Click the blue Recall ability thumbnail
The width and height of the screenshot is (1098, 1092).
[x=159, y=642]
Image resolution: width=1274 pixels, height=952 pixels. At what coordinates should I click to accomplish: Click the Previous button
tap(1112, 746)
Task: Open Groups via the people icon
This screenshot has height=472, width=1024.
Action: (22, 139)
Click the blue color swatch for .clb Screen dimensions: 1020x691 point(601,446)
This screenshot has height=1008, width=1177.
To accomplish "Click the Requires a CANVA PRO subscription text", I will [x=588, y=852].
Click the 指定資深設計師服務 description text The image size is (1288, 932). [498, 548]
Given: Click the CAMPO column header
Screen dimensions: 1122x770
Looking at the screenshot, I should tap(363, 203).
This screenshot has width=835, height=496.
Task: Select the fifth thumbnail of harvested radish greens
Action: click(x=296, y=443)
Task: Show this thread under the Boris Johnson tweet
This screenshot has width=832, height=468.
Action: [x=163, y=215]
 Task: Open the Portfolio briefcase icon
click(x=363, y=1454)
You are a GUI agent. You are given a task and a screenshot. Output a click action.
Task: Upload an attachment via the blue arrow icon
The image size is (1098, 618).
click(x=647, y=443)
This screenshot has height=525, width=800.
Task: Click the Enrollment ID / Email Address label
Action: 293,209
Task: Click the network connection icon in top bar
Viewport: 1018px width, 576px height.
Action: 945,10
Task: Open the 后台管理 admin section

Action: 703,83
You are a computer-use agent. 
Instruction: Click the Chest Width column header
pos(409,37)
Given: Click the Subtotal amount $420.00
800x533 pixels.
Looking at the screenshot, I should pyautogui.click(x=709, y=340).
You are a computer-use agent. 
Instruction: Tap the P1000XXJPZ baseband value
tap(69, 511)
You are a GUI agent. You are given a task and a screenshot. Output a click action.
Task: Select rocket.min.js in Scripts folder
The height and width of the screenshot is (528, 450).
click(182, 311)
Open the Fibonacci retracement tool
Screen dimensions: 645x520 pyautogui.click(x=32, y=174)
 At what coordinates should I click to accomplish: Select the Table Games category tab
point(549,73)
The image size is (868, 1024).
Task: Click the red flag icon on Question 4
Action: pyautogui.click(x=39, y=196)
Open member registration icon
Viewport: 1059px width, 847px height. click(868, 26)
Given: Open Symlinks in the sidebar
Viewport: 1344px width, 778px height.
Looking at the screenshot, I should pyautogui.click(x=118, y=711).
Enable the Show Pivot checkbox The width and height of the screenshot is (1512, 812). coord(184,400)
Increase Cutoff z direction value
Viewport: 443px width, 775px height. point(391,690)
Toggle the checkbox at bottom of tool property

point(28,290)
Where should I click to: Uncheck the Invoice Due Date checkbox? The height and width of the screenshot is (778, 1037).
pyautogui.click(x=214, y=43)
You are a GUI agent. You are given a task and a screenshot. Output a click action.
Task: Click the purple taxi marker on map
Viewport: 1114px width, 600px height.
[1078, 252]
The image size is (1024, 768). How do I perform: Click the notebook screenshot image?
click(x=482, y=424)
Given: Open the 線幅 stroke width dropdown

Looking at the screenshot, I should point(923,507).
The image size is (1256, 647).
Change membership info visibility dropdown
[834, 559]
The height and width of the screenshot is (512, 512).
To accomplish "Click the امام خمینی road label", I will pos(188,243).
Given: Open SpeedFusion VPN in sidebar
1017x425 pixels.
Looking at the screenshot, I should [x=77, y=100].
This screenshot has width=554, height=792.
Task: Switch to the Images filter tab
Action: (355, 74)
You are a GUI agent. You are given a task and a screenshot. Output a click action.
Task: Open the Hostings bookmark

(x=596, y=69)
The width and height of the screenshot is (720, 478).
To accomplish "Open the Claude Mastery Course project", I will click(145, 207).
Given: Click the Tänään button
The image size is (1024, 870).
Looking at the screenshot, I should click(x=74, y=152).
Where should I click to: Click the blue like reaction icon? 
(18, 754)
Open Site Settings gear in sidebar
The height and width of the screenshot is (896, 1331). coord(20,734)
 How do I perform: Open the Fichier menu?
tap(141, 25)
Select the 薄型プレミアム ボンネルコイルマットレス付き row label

● ● ● ● ● ● ●

- Description of the task -
The entries above must be transcribed word for word.

- Your response -
Click the blue Recall ability thumbnail
The width and height of the screenshot is (1098, 1092).
[x=159, y=642]
Image resolution: width=1274 pixels, height=952 pixels. At what coordinates should I click to accomplish: Click the Previous button
tap(1112, 746)
Task: Open Groups via the people icon
This screenshot has height=472, width=1024.
Action: (22, 139)
Click the blue color swatch for .clb Screen dimensions: 1020x691 point(601,446)
This screenshot has height=1008, width=1177.
To accomplish "Click the Requires a CANVA PRO subscription text", I will [x=588, y=852].
Click the 指定資深設計師服務 description text The image size is (1288, 932). [498, 548]
Given: Click the CAMPO column header
Screen dimensions: 1122x770
Looking at the screenshot, I should tap(363, 203).
This screenshot has width=835, height=496.
Task: Select the fifth thumbnail of harvested radish greens
Action: click(x=296, y=443)
Task: Show this thread under the Boris Johnson tweet
This screenshot has width=832, height=468.
Action: [x=163, y=215]
 Task: Open the Portfolio briefcase icon
click(x=363, y=1454)
You are a GUI agent. You are given a task and a screenshot. Output a click action.
Task: Upload an attachment via the blue arrow icon
The image size is (1098, 618).
click(x=647, y=443)
This screenshot has height=525, width=800.
Task: Click the Enrollment ID / Email Address label
Action: 293,209
Task: Click the network connection icon in top bar
Viewport: 1018px width, 576px height.
Action: 945,10
Task: Open the 后台管理 admin section

Action: 703,83
You are a computer-use agent. 
Instruction: Click the Chest Width column header
pos(409,37)
Given: Click the Subtotal amount $420.00
800x533 pixels.
Looking at the screenshot, I should pyautogui.click(x=709, y=340).
You are a computer-use agent. 
Instruction: Tap the P1000XXJPZ baseband value
tap(69, 511)
You are a GUI agent. You are given a task and a screenshot. Output a click action.
Task: Select rocket.min.js in Scripts folder
The height and width of the screenshot is (528, 450).
click(182, 311)
Open the Fibonacci retracement tool
Screen dimensions: 645x520 pyautogui.click(x=32, y=174)
 At what coordinates should I click to accomplish: Select the Table Games category tab
point(549,73)
The image size is (868, 1024).
Task: Click the red flag icon on Question 4
Action: pyautogui.click(x=39, y=196)
Open member registration icon
Viewport: 1059px width, 847px height. click(868, 26)
Given: Open Symlinks in the sidebar
Viewport: 1344px width, 778px height.
Looking at the screenshot, I should pyautogui.click(x=118, y=711).
Enable the Show Pivot checkbox The width and height of the screenshot is (1512, 812). coord(184,400)
Increase Cutoff z direction value
Viewport: 443px width, 775px height. point(391,690)
Toggle the checkbox at bottom of tool property

point(28,290)
Where should I click to: Uncheck the Invoice Due Date checkbox? The height and width of the screenshot is (778, 1037).
pyautogui.click(x=214, y=43)
You are a GUI agent. You are given a task and a screenshot. Output a click action.
Task: Click the purple taxi marker on map
Viewport: 1114px width, 600px height.
[1078, 252]
The image size is (1024, 768). How do I perform: Click the notebook screenshot image?
click(x=482, y=424)
Given: Open the 線幅 stroke width dropdown

Looking at the screenshot, I should point(923,507).
The image size is (1256, 647).
Change membership info visibility dropdown
[834, 559]
The height and width of the screenshot is (512, 512).
To accomplish "Click the امام خمینی road label", I will pos(188,243).
Given: Open SpeedFusion VPN in sidebar
1017x425 pixels.
Looking at the screenshot, I should [x=77, y=100].
This screenshot has width=554, height=792.
Task: Switch to the Images filter tab
Action: (355, 74)
You are a GUI agent. You are given a task and a screenshot. Output a click action.
Task: Open the Hostings bookmark

(x=596, y=69)
The width and height of the screenshot is (720, 478).
To accomplish "Open the Claude Mastery Course project", I will click(145, 207).
Given: Click the Tänään button
The image size is (1024, 870).
Looking at the screenshot, I should click(x=74, y=152).
Where should I click to: Click the blue like reaction icon? 
(18, 754)
Open Site Settings gear in sidebar
The height and width of the screenshot is (896, 1331). coord(20,734)
 How do I perform: Open the Fichier menu?
tap(141, 25)
Select the 薄型プレミアム ボンネルコイルマットレス付き row label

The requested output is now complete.